Die Gesellschaft für deutsche Sprache hat soeben den Aufschrei „Wir sind Papst“ auf den zweiten Platz zum Wort des Jahres 2005 gewählte. Papst Benedikt, ein deutscher Papst, verschafft Ihnen das als Katholik große Gefühle?

Schlingensief: Meine Mutter war nicht sein größter Fan, als er noch Kardinal Ratzinger hieß. Als er dann Papst wurde, fand sie es dann ganz gut so. Eventuell hat sie am Lebensabend das Gefühl, daß man es sich mit dieser Instanz besser nicht verscherzen sollte. Mir ist der Papst egal, das meine ich ganz unfatalistisch. Ich habe mich von diesen Kircheninszenierungen entfernt, so wie ich mich vom Gebet entfernt habe. Es läßt mich kalt. Ich glaube an die Quantentheorie. Ein Afrikaner als Papst, das hätte mir gefallen. Es gibt zwei Eingänge, das Reiche und das Arme, und genau da teilt sich das Universum. Merkwürdig, wo wir gerade davon sprechen, irritiert es mich, daß mich ein deutscher Papst nicht erregt.

Sind Sie noch Mitglied der Kirche?

Schlingensief: Ich zahle Kirchensteuer und möchte auch für meine Eltern mal eine Freuden-Trauer-Messe und einen Beerdigungszug. Der Pfarrer soll etwas sagen, ich kriege da sicher nichts aus mir heraus.

Vogelgrippe, Feinstaub, Gammelfleisch – hat Sie das besorgt gemacht? Sie sind Gründer der „Kirche der Angst“ und fordern: „Fürchtet Euch!“

Schlingensief: Nein, das waren doch Inszenierungen. Aber ich habe schon eine stark hypochondrische Veranlagung, auch Platzangst, wenigstens Fliegen kann ich inzwischen. Hier, schauen Sie mal auf meine Zunge, das habe ich aus Afrika mitgebracht.

Die Zunge ist kalkweiß.

Schlingensief: Als Hypochonder war meine erste Diagnose natürlich Zungenkrebs. Es ist aber nur ein Pilz mit Fisteln.

Herr Schlingensief, Sie sind Gastprofessor für szenisches Gestalten und darstellendes Spiel. Weihnachten ist die ideale Gelegenheit, sich auszutoben.

Schlingensief: Das würden Sie sich wünschen, daß ich nach der Bescherung mit dem brennenden Weihnachtsbaum über den Altmarkt in Oberhausen renne.

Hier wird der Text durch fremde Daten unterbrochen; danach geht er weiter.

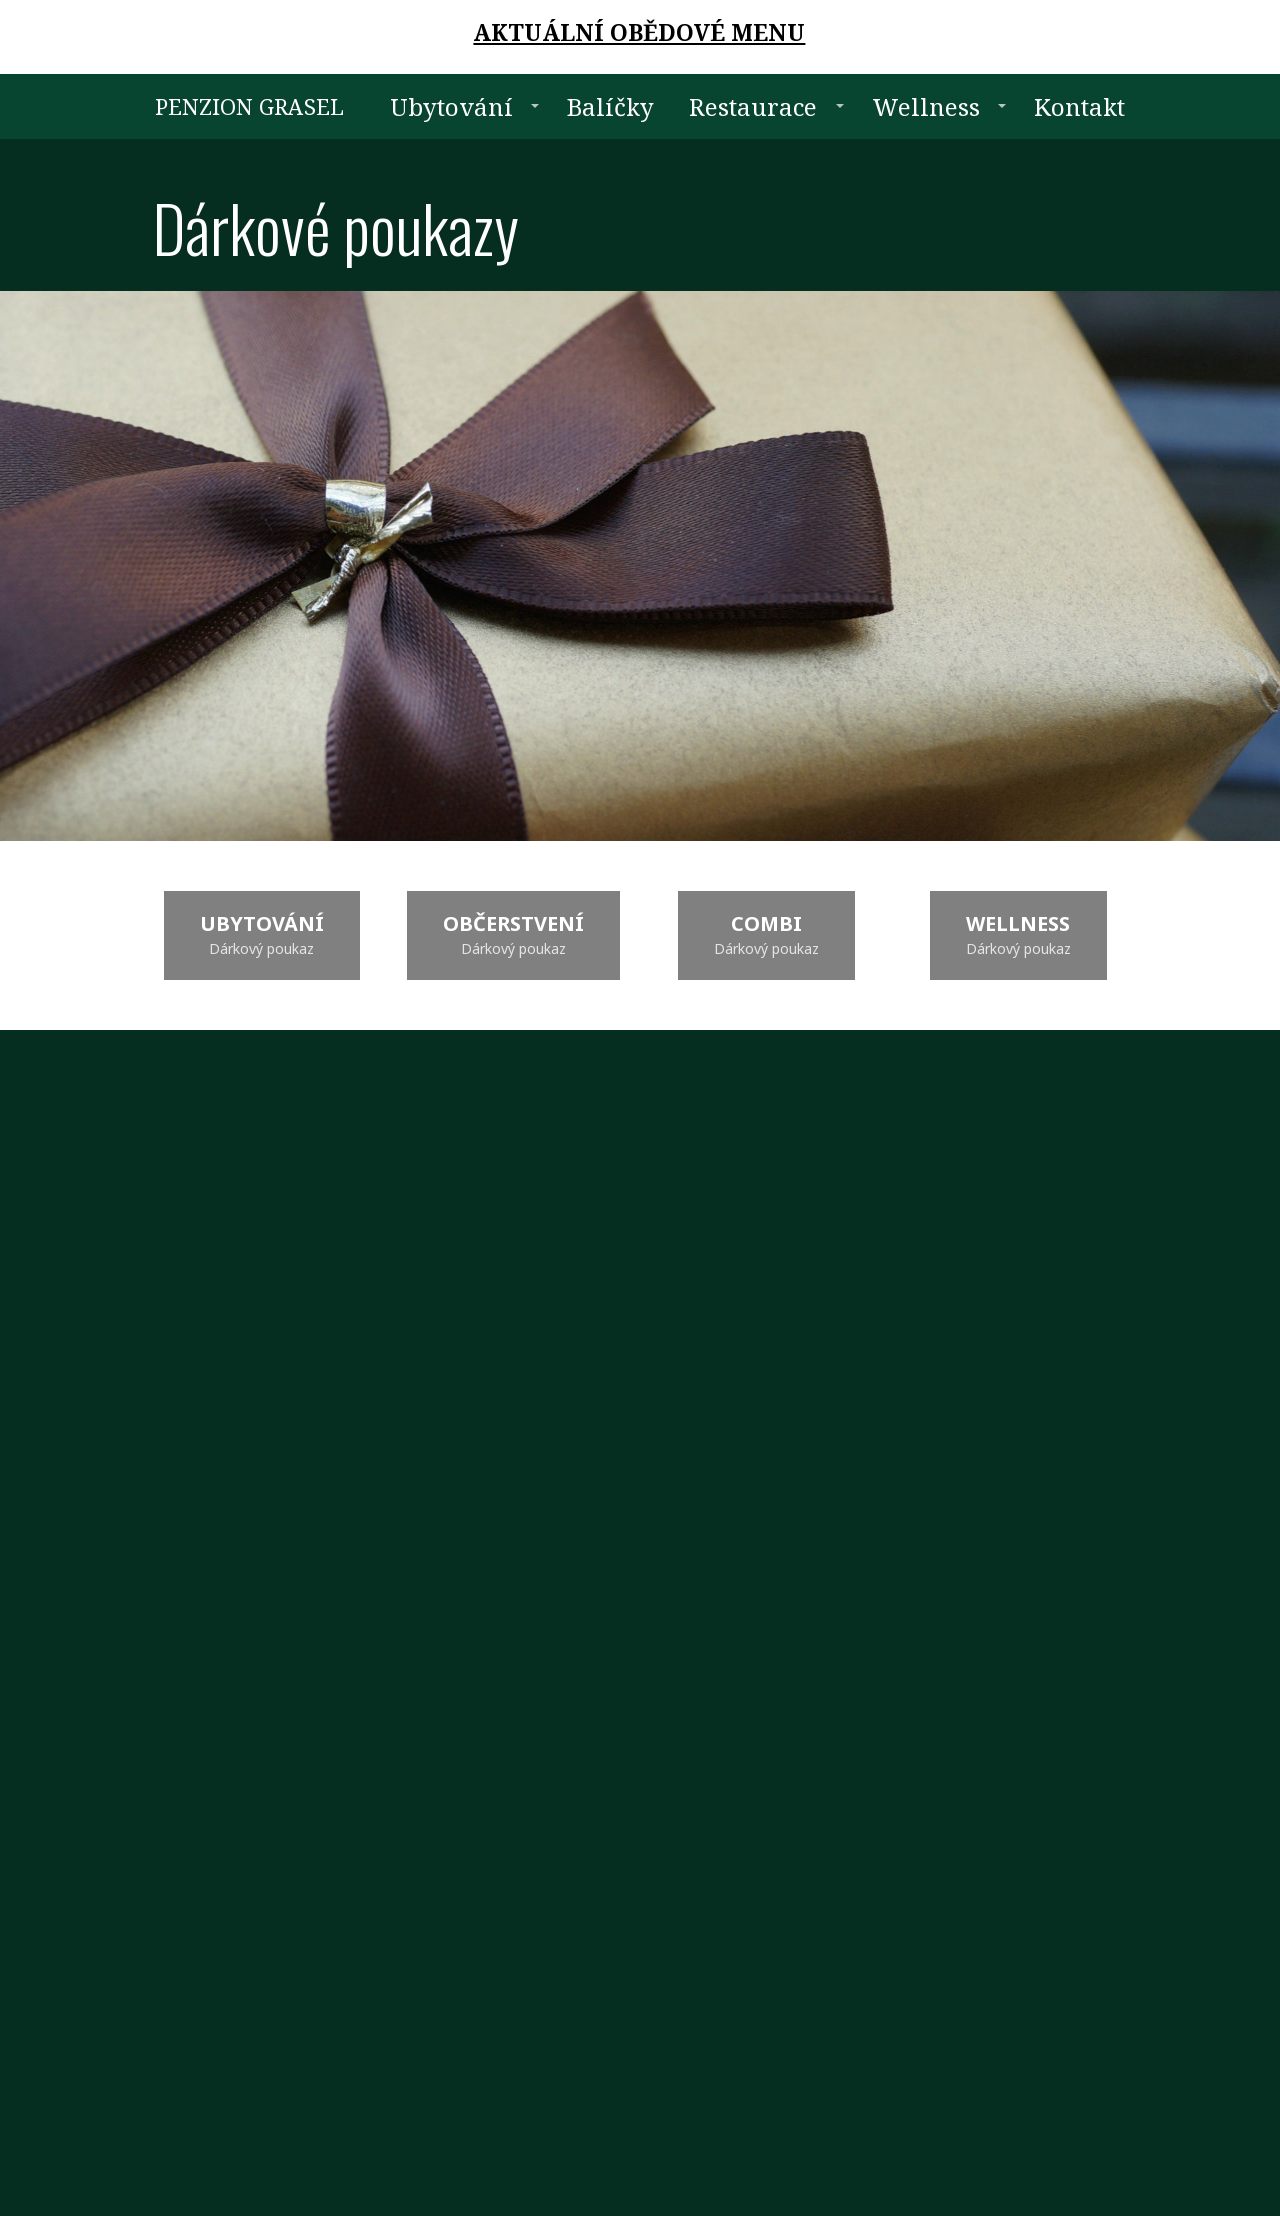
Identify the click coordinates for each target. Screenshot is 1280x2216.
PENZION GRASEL (249, 106)
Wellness (926, 106)
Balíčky (610, 106)
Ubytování (451, 106)
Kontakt (1079, 106)
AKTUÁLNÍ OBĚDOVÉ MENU (639, 32)
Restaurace (753, 106)
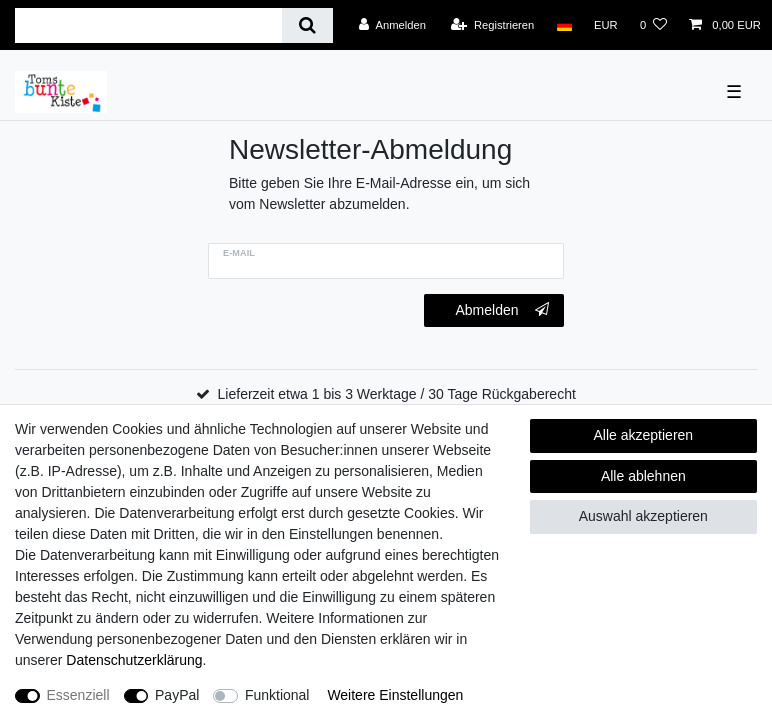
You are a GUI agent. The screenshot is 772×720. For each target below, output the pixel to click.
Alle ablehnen (643, 476)
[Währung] (606, 25)
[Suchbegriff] (148, 25)
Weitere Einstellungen (395, 695)
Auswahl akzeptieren (643, 516)
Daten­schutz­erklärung (134, 660)
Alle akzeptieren (644, 435)
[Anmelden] (392, 25)
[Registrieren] (492, 25)
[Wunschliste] (653, 25)
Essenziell (78, 695)
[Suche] (307, 25)
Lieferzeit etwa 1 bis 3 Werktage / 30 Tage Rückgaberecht (397, 394)
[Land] (563, 25)
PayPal (177, 695)
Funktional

Das machen jetzt andere. Meine Eltern und ich schaffen Weihnachten seit Jahren peu à peu ab. Wir feiern ohne Baum, es gibt nicht einmal mehr Geschenke, keine Plätzchenteller, keine Krippe mit Ochs und Esel. Das Essen kommt aus der Dose.

Das machen die Eltern mit?

Schlingensief: Mein Vater ist blind und sieht nicht einmal die Kerzen, meine Mutter kann nach einem Sturz keinen Baum mehr dekorieren. Auch die schwere Bibel kann sie nicht mehr halten. Wir sitzen gemütlich zusammen, von Jahr zu Jahr mehr in dem Bewußtsein, daß es das letzte gemeinsame Weihnachten sein könnte. Die beiden Händchen haltend in ihren Rollstühlen sitzen zu sehen, ist das größte Geschenk für mich.

Es spricht der erste Vorsitzende der Bewegung „Nie wieder Lametta“. Wenn Sie Kinder hätten…

Schlingensief: …dann wäre ich der Erste, der den ganzen Zirkus wieder mitmachen würde. Wenn mein Kind bei seinen Freunden sieht, wie die halbe Bude brennt, kann ich zu Hause nicht die Rolläden runterlassen und Ravioli kochen.